Snow is to begin later on tonight, with perhaps a light dusting on the ground tomorrow morning. Travel will still be ok through early Thursday morning.
Snow’s to fall at a heavier rate during the day Thursday, and the wind’s to pick up gradually with time. Temperatures will plummet, and a flash freeze is possible. This could make roads extremely slippery for a time, especially during the early afternoon hours. The expectation is with a faster moving system than earlier indicated, snow should wrap up around the dinner hour.
In total, the thought remains that most areas are in line to pick up 3-6″ of snow before the snow comes to an end, though some areas may quite possibly fall shy of even getting to 3″. But, as we’ve been saying all along, this storm’s not just about the snow that falls, it’s about what happens to that snow AFTER it falls.
As the winds pick up gradually over time, blowing and drifting will become more and more of a problem, and visibility will be dramatically reduced, at times to near zero. Travel will become extremely difficult, if not impossible, and quite dangerous to say the least. The worst travel is to come Thursday night through Friday evening.
Not only will the winds be intense, they’ll be very, very, VERY cold. Wind chills are to fall to between -10° and -20° by late afternoon, -20° to -30° by dinnertime, and -30° to -40° overnight into early Friday morning. During the day Friday, temperatures won’t even get to 0°, and wind chills will remain between -20° and -30°.

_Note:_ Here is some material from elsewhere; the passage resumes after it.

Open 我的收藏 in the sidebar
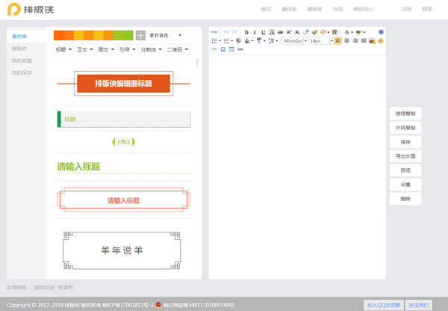Viewport: 448px width, 311px height. (x=22, y=60)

With whiteout conditions likely through this period, many motorists are likely to become stranded, potentially for some time. It’s extremely, EXTREMELY important to have your car properly equipped with warm clothes, hats, gloves, boots, a facemask, food, and water.
Also, if you must travel, be sure your gas tank is full. It’s possible that, if stranded, it could be for a long, long time as towing crews will be in high demand and will be fighting the treacherous conditions themselves. The last thing you’d want to happen, if stranded, is to run out of gas and lose access to heat.

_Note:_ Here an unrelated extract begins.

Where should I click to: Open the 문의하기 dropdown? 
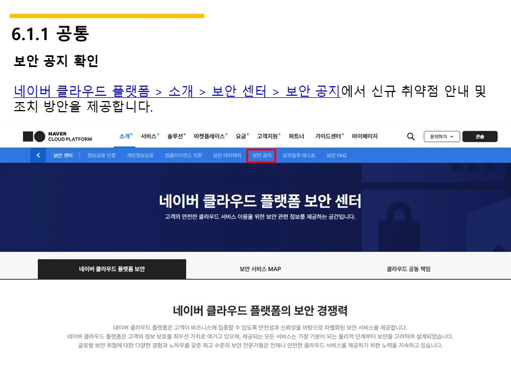click(442, 136)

The best advice I can share is to STAY HOME, if at all possible. This storm may not be the biggest snow producer, but it will have very high impacts over several days.
I’ll end with some good news. We gain one second of daylight tomorrow and five more seconds of daylight on Friday. Also, we’ll be back in the 30s by Wednesday, and all signs point to us concluding 2022 with three straight days in the 40s.